PROVIDED MATERIAL section start
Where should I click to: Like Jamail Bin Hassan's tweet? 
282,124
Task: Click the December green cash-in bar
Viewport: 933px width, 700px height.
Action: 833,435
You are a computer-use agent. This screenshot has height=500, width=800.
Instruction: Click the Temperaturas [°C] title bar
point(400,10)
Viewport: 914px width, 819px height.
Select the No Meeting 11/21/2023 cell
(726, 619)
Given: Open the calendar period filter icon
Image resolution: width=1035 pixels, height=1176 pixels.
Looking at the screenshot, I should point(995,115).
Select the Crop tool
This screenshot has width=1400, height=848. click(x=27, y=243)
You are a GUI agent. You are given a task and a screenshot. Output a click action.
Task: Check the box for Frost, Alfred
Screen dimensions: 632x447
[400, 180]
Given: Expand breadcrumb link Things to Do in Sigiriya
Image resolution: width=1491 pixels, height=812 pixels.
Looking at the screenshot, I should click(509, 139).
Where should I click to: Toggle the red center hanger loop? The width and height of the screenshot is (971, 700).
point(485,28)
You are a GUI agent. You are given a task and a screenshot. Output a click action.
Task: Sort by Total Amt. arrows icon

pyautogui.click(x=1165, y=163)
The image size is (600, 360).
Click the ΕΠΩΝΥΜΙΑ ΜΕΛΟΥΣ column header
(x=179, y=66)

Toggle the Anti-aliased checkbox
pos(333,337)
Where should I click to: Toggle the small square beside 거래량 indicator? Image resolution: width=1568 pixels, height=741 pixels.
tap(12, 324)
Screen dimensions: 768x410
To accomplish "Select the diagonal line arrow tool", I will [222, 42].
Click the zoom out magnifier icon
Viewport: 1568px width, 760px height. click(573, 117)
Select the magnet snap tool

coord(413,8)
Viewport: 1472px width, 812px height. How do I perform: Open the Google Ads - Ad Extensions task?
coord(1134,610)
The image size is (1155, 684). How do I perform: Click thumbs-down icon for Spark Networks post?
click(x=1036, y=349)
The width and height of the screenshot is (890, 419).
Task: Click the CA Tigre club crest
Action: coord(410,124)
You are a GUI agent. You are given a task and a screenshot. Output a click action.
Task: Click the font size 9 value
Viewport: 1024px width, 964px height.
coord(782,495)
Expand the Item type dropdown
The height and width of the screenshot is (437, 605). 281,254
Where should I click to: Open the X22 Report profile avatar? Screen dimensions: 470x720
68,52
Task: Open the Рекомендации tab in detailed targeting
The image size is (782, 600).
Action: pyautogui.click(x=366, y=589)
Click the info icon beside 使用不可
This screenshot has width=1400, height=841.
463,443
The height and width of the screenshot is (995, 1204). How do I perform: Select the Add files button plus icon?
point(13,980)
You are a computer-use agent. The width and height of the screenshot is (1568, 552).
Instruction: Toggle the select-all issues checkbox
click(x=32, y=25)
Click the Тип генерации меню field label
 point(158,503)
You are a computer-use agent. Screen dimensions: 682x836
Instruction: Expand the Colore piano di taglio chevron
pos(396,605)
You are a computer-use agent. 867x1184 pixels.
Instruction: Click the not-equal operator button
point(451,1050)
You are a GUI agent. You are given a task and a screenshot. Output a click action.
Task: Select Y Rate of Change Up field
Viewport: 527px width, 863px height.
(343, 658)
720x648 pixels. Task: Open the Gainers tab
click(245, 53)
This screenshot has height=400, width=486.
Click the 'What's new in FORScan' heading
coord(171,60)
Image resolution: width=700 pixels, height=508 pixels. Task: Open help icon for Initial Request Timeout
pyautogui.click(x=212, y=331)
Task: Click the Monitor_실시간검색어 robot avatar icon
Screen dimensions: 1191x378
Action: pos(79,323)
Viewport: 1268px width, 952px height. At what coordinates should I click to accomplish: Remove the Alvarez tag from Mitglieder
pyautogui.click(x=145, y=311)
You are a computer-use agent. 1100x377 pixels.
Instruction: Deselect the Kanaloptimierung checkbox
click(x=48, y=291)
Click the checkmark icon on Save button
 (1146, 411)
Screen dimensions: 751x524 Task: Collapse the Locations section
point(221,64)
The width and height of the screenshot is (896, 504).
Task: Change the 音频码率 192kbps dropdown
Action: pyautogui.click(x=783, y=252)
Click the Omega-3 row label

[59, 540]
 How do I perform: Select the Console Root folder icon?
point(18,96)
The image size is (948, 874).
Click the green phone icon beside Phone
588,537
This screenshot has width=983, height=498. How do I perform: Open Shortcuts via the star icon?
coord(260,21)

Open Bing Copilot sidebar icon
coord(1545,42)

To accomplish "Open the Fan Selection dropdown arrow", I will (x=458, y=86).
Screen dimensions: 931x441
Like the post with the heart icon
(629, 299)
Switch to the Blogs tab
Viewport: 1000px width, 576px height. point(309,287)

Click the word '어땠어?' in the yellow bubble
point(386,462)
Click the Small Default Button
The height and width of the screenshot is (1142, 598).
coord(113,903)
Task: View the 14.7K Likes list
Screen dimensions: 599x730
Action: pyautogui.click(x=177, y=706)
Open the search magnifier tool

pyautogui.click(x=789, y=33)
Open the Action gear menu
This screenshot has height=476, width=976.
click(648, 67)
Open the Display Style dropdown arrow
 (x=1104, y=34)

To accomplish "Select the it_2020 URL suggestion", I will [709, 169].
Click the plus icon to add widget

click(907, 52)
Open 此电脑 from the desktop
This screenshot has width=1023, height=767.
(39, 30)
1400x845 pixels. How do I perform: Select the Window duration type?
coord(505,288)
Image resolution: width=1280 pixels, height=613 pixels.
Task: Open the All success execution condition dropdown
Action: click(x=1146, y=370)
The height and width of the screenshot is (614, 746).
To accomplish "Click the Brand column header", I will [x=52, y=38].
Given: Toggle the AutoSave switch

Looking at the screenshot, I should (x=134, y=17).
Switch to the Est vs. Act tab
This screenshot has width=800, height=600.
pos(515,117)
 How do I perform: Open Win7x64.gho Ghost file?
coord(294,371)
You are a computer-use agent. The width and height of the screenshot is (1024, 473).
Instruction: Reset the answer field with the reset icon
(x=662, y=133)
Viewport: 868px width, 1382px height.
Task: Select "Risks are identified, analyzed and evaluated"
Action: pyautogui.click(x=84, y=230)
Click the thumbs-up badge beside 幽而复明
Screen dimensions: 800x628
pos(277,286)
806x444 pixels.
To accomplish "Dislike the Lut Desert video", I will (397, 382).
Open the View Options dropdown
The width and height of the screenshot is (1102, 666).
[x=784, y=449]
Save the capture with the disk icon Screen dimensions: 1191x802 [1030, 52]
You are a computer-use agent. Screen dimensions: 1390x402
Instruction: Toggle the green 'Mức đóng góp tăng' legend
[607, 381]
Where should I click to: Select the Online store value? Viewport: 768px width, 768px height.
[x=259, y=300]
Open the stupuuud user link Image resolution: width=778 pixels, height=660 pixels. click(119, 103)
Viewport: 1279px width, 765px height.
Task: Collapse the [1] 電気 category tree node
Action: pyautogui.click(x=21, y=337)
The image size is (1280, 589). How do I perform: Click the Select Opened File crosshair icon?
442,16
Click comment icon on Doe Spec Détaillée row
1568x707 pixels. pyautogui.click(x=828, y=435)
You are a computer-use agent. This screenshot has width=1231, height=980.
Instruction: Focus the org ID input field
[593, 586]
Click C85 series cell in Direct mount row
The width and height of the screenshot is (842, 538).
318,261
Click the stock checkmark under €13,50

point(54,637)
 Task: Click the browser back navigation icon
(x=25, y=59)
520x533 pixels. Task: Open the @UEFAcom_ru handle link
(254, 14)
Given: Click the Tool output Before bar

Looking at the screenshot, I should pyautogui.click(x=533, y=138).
PROVIDED MATERIAL section end
Where does the word "computer" occur in the records? Return every line that holds it.

You are a computer-use agent. This screenshot has height=500, width=800.
You are a computer-use agent. The width and height of the screenshot is (1568, 552).
You are a computer-use agent. Screen dimensions: 682x836
You are a computer-use agent. 867x1184 pixels.
You are a computer-use agent. 1100x377 pixels.
You are a computer-use agent. The width and height of the screenshot is (1024, 473).
You are a computer-use agent. Screen dimensions: 1390x402
You are a computer-use agent. This screenshot has width=1231, height=980.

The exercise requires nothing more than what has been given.